- **Given exercise 1**
Transcribe the listing lines from the one containing "The height and width of the screenshot is (820, 1456)." through the one containing "(x=49, y=512)", inclusive, keeping them identical to the original.

Clustering Political Words: Senses and Connotations

Brendan O’Connor

CS224N / Ling 237 Final Project

June 5, 2003

Introduction

Sociolinguistics and related fields like political science often analyze terminology and usage of politically and socially significant words. Political movements have been focused around what terms should be used – in recent U.S. history, for example, . Extensive qualitative work has been done on these issues - e.g. Raymond Williams, Keywords, which goes through the history of a set of semantically complex social/political terms.

There does already exist a field called ‘content analysis’, populated, it seems, largely by people in communications and political science departments; there are a number of tools out there that do statistical and other techniques on datasets.[1] From my preliminary look at the content analysis world, it seems that much of their work is concentrated in linguistically simple but statistically sophisticated techniques.[2] Though I myself didn’t have time to progress beyond word-based models, it would be interesting to apply syntactic and semantic analysis to these problems.

I constructed a tool to help explore political terminology in a socially significant corpus. There are two main components: (1) a downloader that provides a script interface to the popular Lexis-Nexis Academic Universe newspaper and magazine database, and can download mass quantities of articles; and (2) an analyzer that clusters instances of a single word’s usage. Details on the downloader’s usage are in the appendix and README; I will describe the analyzer here.

cluster.py – clustering and analyzing data

Once the articles are downloaded and preprocessed, you run the analyzer to cluster word usage. cluster.py runs the following steps:

1. Runs through all the article bodies in the current directory, finds each instance of the wanted word, and collects a 10 word context around it, containing both the words and some metadata (currently limited to publication and publisher name). Context radius size can be set by the user.

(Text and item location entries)
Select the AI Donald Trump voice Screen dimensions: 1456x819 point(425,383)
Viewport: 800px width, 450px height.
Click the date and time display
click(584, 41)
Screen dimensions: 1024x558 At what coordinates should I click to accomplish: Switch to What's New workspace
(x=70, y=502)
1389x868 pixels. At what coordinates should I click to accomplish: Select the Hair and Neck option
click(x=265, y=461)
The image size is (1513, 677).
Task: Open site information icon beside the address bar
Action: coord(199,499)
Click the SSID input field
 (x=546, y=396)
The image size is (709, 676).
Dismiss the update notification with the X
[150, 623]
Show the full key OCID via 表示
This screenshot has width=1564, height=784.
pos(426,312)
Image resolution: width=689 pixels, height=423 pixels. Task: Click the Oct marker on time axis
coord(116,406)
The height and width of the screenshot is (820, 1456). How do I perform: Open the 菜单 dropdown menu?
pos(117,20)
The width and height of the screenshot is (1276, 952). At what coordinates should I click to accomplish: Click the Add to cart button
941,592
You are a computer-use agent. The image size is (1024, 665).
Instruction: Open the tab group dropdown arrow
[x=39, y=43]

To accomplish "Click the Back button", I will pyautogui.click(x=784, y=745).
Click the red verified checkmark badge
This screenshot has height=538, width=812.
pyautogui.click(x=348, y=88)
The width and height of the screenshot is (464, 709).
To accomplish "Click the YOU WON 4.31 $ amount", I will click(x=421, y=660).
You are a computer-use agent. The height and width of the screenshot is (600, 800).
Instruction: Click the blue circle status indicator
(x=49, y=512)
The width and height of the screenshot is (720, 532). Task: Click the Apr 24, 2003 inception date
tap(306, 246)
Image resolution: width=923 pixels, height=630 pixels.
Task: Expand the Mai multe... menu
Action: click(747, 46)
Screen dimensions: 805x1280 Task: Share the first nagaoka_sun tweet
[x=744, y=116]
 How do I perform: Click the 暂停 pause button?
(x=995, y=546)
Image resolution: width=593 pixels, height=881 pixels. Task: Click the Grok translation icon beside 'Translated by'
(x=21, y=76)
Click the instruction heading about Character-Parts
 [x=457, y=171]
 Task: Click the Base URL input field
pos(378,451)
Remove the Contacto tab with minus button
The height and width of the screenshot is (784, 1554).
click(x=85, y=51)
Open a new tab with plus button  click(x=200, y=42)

- **Given exercise 2**
Answer these questions about the project report on clustering political words:
(a) What date does the report carry?
(b) Which database does the downloader provide a script interface to?
(c) How many words of context does cluster.py collect around each instance of the wanted word?

- **Full output 1**
The height and width of the screenshot is (820, 1456). How do I perform: Open the 菜单 dropdown menu?
pos(117,20)
The width and height of the screenshot is (1276, 952). At what coordinates should I click to accomplish: Click the Add to cart button
941,592
You are a computer-use agent. The image size is (1024, 665).
Instruction: Open the tab group dropdown arrow
[x=39, y=43]

To accomplish "Click the Back button", I will pyautogui.click(x=784, y=745).
Click the red verified checkmark badge
This screenshot has height=538, width=812.
pyautogui.click(x=348, y=88)
The width and height of the screenshot is (464, 709).
To accomplish "Click the YOU WON 4.31 $ amount", I will click(x=421, y=660).
You are a computer-use agent. The height and width of the screenshot is (600, 800).
Instruction: Click the blue circle status indicator
(x=49, y=512)

- **Full output 2**
(a) June 5, 2003
(b) The Lexis-Nexis Academic Universe newspaper and magazine database
(c) 10 words